先日、樹木希林さんの遺作となった映画『日日是好日』を観てきた。
というのも、まず原作本を読んだ時の感動が先にあって、それが映画化されたものをぜひ見てみたいということと、茶道そのものにも以前から関心があったからという二つの理由で「これはぜひ観ておきたい」と思ったのだ。
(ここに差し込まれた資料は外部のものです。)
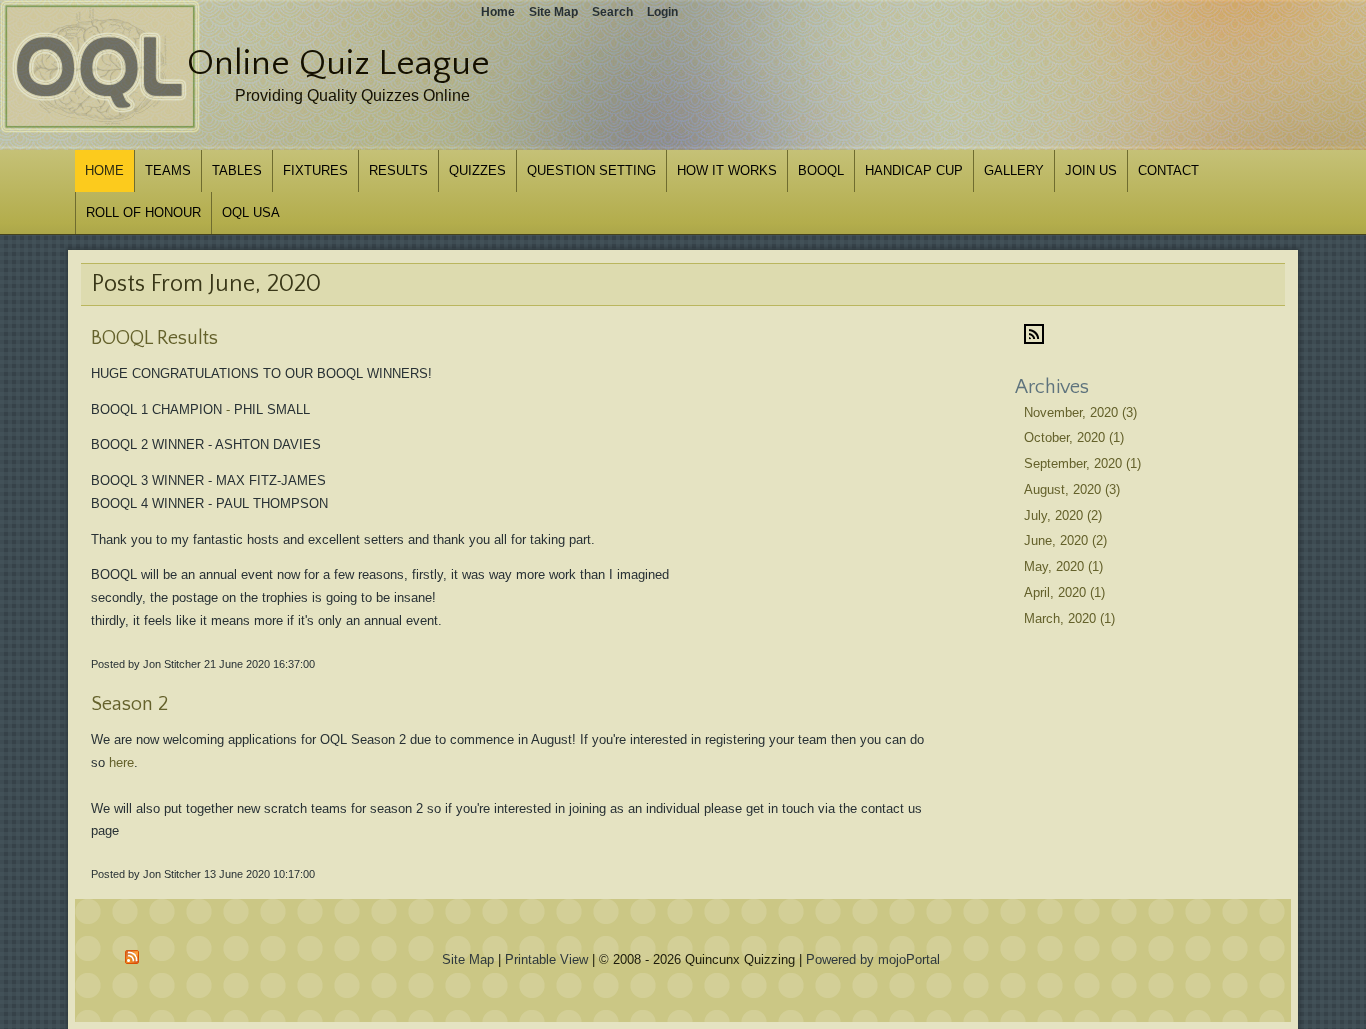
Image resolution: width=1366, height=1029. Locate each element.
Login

森下典子さんの『日日是好日 「お茶」が教えてくれた15のしあわせ』はAmazonのユーズドで2013年12月末に購入しているので、おそらくその頃に読了しているのだが、これに大変感動して、文庫版を購入してお茶に興味のありそうな友人たちに配り歩こうかと思ったぐらいだった。
さすがにお金かかるししなかったけど。

森下さんの本との出会いは、それよりも先に図書館で借りて読んだ『前世への冒険  ルネサンスの天才彫刻家を追って』にある。
これは「輪廻転生」や「前世」に興味関心のある人間にとっては外すことのできない本だ。
森下さん自身はまったくそのようなことを信じていない人だったのだが、ノンフィクションライターとしての取材の行きがかり上、知り合った霊能力者に自らの「前世」について聞かされ、実際にその「前世」の人物を調べるためにイタリアまで赴いた、その記録を本にしたドキュメンタリーであり、これも以前テレビでドラマ化されて放映されたことがある。
森下さんのスタンスは最後まで「事実を事実として描く」もので、輪廻転生や前世といったものが実際に「ある」ということを証明したり力説したりするものではない点に、逆にとても好感というか、安心感が持てる内容となっている。
この本で語られているのと同じく、私もまた輪廻転生や前世を「ある」とか「ない」とか決めつける前に、ジャッジせずにまるごと事実を受けとめたうえでその「物語」の中から豊かな栄養分を受け取ればいいという考えである。
「それが嘘か本当か見極められるほどご立派なもんでもないでしょ、あなたも私も」と、こういうことにやたらと否定的な人や逆に安易に信じ込んでしまう人に接するたびにそう思わずにいられない。

で、この『前世への冒険』で追跡対象となっている森下さんの前世はルネッサンス期のイタリアでそれなりに名のある彫刻家として生きていた過去生なのだが、もう一つ、「鑑真の唐招提寺で建築に携わった前世」についてもちょっとだけ言及されている。
ただしこれはこの本における追跡の本筋ではないので多くは語られていない。
そのことがどこか私の頭の片隅に引っかかっていて、それで「鑑真と唐招提寺」について興味があったのだが、その関係で鑑真をネット検索した時に「鑑真は疎まれていた」という情報がインプットされていたのだと思う。

まあ種明かしをすればそんなことになるわけだが、それにしても『日日是好日』の映画を見たり唐招提寺を訪れたりと、なんだか最近やたらと森下典子さんづいているなあと不思議に思っている次第である。